* _YOUR INSTRUCTIONS_: Format the entries below, from the line containing "Click the airfield" through the end of the entries, as a Markdown table with a Row column numbering each line and a Text column holding the line itself. Leave out blank lines.

* _DATASET ENTRIES_:
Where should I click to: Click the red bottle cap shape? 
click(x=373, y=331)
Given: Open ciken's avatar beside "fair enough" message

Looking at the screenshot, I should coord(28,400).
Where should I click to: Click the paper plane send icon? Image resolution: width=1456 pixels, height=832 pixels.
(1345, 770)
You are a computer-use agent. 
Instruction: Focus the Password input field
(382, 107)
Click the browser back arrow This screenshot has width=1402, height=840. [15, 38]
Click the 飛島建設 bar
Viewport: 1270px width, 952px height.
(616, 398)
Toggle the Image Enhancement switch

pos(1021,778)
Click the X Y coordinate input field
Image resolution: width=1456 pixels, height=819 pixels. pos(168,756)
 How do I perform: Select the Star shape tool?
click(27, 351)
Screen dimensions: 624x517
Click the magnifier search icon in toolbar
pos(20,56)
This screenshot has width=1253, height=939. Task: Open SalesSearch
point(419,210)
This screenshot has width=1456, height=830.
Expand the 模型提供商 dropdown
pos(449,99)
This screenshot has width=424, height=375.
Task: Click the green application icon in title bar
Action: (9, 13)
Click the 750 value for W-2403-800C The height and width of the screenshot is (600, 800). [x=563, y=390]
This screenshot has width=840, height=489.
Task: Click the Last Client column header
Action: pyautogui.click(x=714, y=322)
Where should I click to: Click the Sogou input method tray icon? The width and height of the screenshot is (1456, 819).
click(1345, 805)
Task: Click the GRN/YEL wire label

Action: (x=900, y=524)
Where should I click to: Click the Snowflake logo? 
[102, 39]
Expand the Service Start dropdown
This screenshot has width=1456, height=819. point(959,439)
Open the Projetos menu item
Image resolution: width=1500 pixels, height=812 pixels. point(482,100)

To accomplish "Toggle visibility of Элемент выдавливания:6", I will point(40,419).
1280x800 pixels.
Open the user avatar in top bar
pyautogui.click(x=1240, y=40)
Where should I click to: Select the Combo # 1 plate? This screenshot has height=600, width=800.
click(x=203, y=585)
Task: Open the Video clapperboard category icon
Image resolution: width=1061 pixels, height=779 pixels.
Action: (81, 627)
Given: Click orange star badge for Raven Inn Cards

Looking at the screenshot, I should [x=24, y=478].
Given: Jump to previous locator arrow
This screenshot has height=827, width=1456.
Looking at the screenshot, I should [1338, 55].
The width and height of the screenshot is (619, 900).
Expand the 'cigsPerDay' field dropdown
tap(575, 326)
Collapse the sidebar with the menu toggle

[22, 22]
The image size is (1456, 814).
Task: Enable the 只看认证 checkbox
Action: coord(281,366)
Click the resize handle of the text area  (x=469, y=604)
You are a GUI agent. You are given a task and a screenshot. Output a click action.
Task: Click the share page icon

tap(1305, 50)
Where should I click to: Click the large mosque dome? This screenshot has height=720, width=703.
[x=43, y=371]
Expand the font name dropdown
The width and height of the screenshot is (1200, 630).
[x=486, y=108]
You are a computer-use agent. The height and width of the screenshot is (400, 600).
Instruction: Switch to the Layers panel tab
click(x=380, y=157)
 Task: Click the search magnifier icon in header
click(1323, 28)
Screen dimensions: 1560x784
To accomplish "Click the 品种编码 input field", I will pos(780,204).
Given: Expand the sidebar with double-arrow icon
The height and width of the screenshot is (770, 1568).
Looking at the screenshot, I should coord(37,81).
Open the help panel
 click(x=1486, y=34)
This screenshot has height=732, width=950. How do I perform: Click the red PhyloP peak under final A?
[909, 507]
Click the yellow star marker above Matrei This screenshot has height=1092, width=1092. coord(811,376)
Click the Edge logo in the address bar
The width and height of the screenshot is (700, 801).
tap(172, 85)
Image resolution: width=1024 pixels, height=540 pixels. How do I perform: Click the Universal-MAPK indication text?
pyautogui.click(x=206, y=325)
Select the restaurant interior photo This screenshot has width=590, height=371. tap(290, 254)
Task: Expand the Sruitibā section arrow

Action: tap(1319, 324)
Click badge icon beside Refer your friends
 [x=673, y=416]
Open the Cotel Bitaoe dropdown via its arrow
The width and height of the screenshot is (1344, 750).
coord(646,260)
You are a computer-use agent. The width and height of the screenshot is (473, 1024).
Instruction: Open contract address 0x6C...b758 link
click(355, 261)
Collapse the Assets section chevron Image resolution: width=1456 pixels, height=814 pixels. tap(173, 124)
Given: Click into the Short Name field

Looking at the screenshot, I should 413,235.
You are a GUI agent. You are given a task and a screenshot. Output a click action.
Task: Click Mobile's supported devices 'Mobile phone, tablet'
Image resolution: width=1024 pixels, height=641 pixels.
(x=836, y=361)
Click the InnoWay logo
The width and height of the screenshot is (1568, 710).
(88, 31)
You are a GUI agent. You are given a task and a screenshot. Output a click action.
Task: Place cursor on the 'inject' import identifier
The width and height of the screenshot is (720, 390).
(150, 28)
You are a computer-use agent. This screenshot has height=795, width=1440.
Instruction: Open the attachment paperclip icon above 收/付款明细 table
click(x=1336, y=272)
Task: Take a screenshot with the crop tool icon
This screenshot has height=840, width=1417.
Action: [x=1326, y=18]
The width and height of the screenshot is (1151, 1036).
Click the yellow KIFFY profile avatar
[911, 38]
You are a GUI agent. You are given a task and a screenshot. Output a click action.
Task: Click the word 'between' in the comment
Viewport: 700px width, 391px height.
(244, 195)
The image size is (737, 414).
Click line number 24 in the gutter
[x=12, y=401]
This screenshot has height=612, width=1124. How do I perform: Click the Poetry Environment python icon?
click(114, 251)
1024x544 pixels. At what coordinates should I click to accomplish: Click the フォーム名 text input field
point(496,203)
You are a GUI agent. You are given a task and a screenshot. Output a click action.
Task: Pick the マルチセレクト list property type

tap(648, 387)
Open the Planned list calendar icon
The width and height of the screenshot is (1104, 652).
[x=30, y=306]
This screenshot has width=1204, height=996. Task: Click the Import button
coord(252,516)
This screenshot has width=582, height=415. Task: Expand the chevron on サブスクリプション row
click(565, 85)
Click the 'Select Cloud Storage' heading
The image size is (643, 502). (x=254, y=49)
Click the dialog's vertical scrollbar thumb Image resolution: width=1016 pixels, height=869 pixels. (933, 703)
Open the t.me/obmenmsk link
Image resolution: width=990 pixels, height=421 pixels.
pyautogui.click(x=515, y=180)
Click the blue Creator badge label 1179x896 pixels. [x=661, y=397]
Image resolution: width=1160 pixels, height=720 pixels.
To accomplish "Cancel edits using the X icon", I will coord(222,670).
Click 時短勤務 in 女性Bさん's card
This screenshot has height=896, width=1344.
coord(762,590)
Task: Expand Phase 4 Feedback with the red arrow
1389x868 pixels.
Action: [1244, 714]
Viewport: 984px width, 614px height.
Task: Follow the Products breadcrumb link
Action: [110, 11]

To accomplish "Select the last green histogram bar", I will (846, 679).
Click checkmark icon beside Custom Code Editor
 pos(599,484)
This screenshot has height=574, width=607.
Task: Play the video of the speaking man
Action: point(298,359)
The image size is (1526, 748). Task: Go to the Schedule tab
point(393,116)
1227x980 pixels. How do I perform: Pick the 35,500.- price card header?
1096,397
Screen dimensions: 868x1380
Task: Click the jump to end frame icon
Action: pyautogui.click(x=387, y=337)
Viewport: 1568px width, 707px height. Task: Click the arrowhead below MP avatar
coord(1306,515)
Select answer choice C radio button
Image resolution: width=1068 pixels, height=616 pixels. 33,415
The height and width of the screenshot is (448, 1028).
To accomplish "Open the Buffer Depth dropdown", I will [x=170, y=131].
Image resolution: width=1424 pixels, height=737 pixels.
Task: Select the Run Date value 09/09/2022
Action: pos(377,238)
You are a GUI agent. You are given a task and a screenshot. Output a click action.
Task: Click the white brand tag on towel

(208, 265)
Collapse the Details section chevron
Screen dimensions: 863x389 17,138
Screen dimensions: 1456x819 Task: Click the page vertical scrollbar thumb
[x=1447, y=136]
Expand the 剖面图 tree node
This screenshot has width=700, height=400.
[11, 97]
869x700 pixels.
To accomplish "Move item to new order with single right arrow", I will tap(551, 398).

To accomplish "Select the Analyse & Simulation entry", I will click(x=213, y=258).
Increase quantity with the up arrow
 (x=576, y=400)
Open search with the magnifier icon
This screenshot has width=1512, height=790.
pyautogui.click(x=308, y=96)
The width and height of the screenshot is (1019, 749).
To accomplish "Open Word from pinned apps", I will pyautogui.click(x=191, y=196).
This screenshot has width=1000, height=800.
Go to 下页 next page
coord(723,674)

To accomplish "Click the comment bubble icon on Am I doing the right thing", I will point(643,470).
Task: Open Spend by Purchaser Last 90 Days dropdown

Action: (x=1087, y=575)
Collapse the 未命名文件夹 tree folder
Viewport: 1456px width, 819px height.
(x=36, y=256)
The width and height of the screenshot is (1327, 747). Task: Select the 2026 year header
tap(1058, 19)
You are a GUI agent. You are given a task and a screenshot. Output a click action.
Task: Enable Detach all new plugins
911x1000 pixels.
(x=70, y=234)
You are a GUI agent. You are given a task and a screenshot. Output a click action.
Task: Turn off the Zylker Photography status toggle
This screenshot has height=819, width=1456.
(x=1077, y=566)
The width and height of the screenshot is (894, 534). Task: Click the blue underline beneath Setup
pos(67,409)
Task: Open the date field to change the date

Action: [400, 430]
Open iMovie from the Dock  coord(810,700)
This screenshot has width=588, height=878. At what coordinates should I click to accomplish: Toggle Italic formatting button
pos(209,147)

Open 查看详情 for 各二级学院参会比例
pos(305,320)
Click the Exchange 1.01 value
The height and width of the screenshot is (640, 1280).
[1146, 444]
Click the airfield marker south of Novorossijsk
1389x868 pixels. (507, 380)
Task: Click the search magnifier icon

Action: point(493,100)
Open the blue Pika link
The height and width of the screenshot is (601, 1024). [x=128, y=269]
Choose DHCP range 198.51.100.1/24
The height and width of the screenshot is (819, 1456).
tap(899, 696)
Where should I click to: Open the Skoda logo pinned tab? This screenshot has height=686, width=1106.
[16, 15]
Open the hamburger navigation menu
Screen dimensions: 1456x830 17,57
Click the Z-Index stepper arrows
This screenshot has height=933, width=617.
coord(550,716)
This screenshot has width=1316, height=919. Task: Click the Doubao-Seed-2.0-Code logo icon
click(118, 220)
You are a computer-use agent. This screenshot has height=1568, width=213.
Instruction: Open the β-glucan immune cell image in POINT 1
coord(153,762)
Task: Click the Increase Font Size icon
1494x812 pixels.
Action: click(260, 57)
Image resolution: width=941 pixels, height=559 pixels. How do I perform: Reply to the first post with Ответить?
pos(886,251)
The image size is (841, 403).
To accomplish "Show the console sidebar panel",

* _EXERCISE RESULT_:
| Row | Text |
|---|---|
| 1 | Click the airfield marker south of Novorossijsk |
| 2 | 1389x868 pixels. (507, 380) |
| 3 | Task: Click the search magnifier icon |
| 4 | Action: point(493,100) |
| 5 | Open the blue Pika link |
| 6 | The height and width of the screenshot is (601, 1024). [x=128, y=269] |
| 7 | Choose DHCP range 198.51.100.1/24 |
| 8 | The height and width of the screenshot is (819, 1456). |
| 9 | tap(899, 696) |
| 10 | Where should I click to: Open the Skoda logo pinned tab? This screenshot has height=686, width=1106. |
| 11 | [16, 15] |
| 12 | Open the hamburger navigation menu |
| 13 | Screen dimensions: 1456x830 17,57 |
| 14 | Click the Z-Index stepper arrows |
| 15 | This screenshot has height=933, width=617. |
| 16 | coord(550,716) |
| 17 | This screenshot has width=1316, height=919. Task: Click the Doubao-Seed-2.0-Code logo icon |
| 18 | click(118, 220) |
| 19 | You are a computer-use agent. This screenshot has height=1568, width=213. |
| 20 | Instruction: Open the β-glucan immune cell image in POINT 1 |
| 21 | coord(153,762) |
| 22 | Task: Click the Increase Font Size icon |
| 23 | 1494x812 pixels. |
| 24 | Action: click(260, 57) |
| 25 | Image resolution: width=941 pixels, height=559 pixels. How do I perform: Reply to the first post with Ответить? |
| 26 | pos(886,251) |
| 27 | The image size is (841, 403). |
| 28 | To accomplish "Show the console sidebar panel", |